BC poderá emitor peso sem lastro
O Banco Central da Argentina passou a ter mais poderes com a aprovação de sua nova Carta Orgânica pelo Congresso na madrugada de ontem. Emitir moeda sem a contrapartida do respaldo das reservas internacionais voltou a ser permitido.
Essa modificação era apontada por diferentes analistas do mercado como o pontapé inicial à volta da inflação descontrolada no país. Na prática, a lei permite que o governo argentino solicite a emissão de pesos pelo BC. Isso poderia ser feito para cobrir rombos nas contas públicas, como aconteceu no últimos meses do governo de Raúl Alfonsín (1983-1989), quando a hiperinflação fez o presidente abandonar o cargo antes do previsto.
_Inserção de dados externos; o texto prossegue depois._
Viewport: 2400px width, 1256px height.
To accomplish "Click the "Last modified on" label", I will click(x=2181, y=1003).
O BC também passou a poder socorrer bancos em risco de quebra por meio de empréstimos, que a entidade poderá fazer por razões de liquidez transitória até um montante equivalente ao patrimônio líquido do banco.
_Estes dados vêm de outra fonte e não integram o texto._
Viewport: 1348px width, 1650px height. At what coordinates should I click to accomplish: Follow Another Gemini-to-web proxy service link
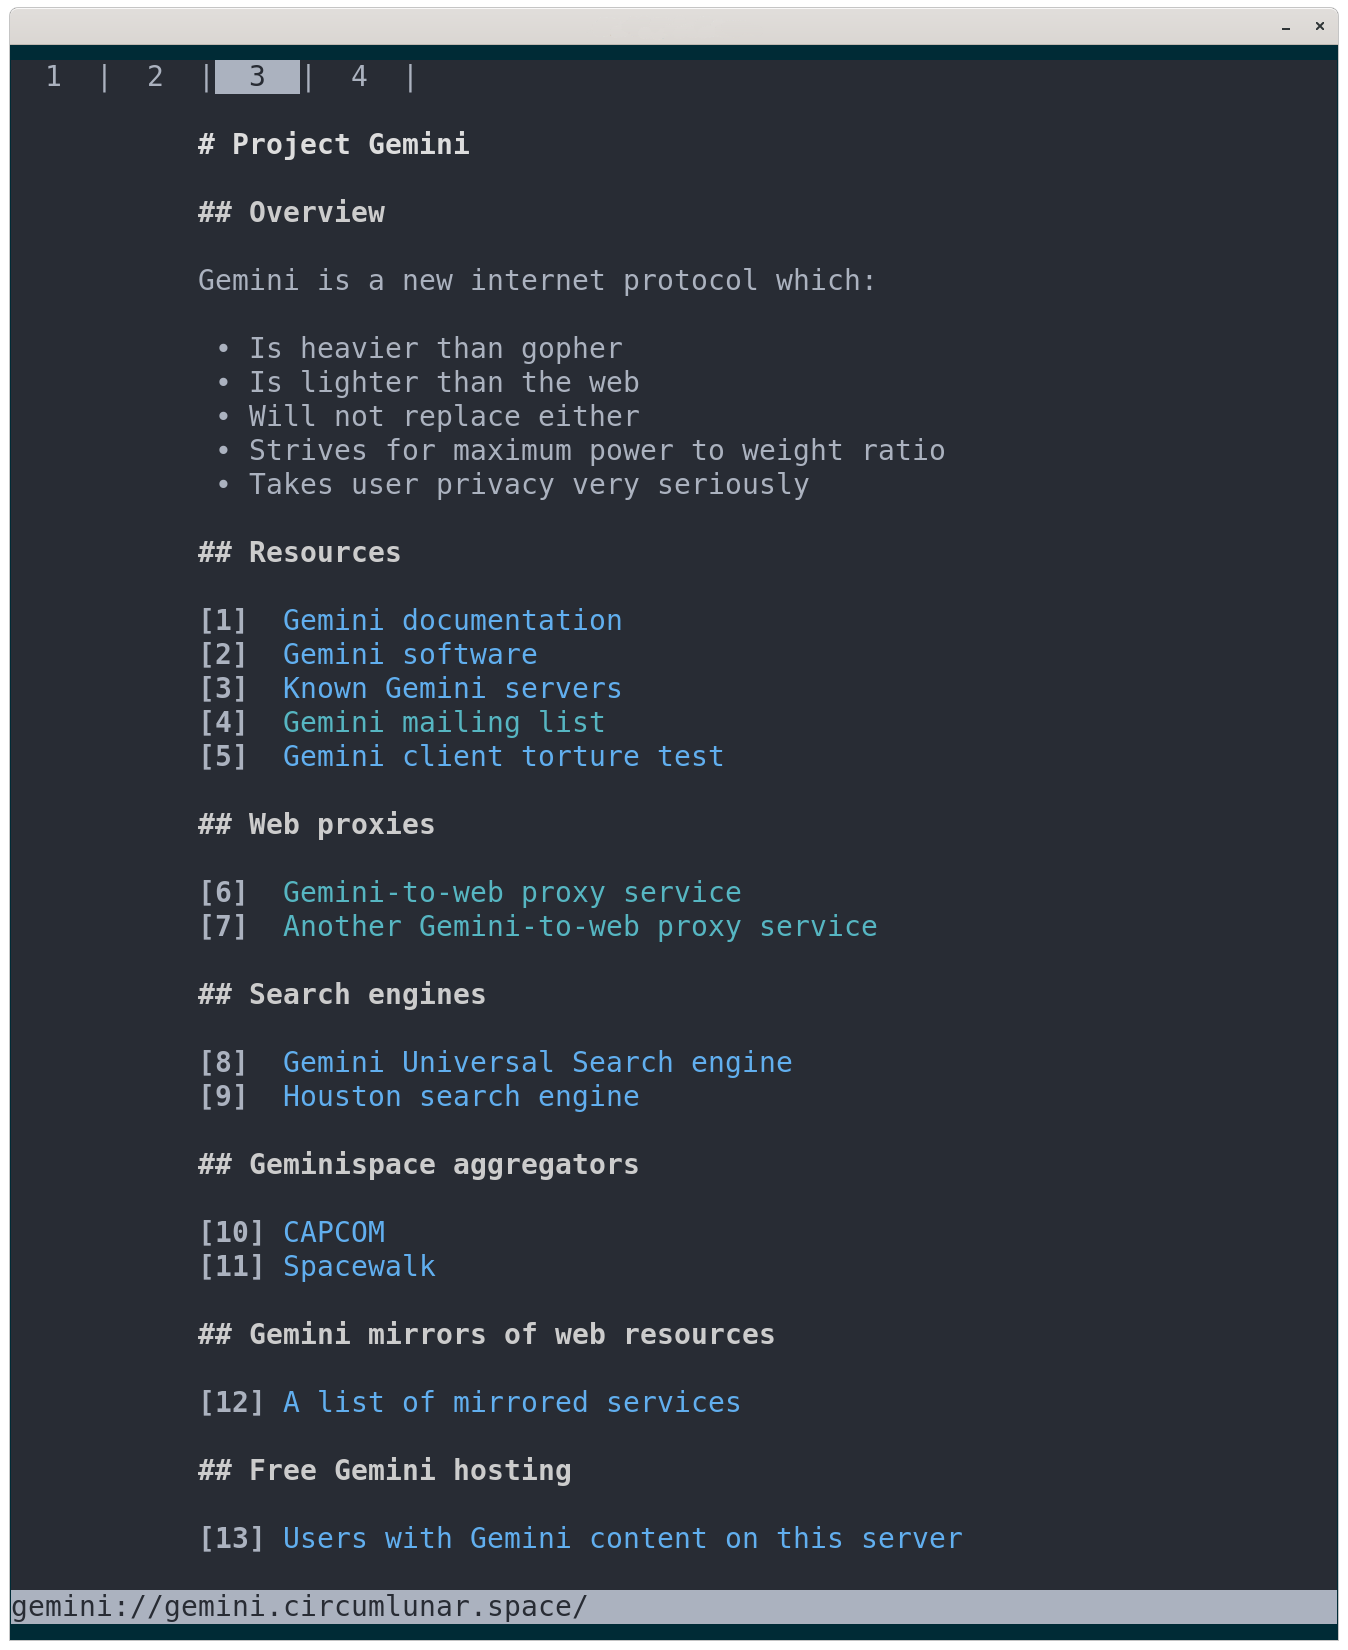580,927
Com as mudanças, o BC argentino volta a ter uma função mais ativa na condução da política monetária. Desde o início do Plano de Conversibilidade, em 1991, o BC havia sido proibido de emitir moeda, salvo se houvesse respaldo das reservas internacionais: para emitir 1 peso, tinha de entrar US$ 1 nas reservas. Dessa forma, a emissão de moeda foi controlada e ajudou a derrubar a inflação no país.
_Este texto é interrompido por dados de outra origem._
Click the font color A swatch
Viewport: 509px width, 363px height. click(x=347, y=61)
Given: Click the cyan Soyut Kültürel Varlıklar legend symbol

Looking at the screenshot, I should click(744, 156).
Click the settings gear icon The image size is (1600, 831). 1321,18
A emissão de pesos pelo BC só poderá ser feita para comprar títulos públicos do governo federal. Como o rombo nas contas do governo é muito elevado estima-se que o déficit do ano passado alcançou os 14 bilhões de pesos e a arrecadação tributária não pára de despencar, economistas alertam que a tentação para o governo solicitar emissão de moeda será grande.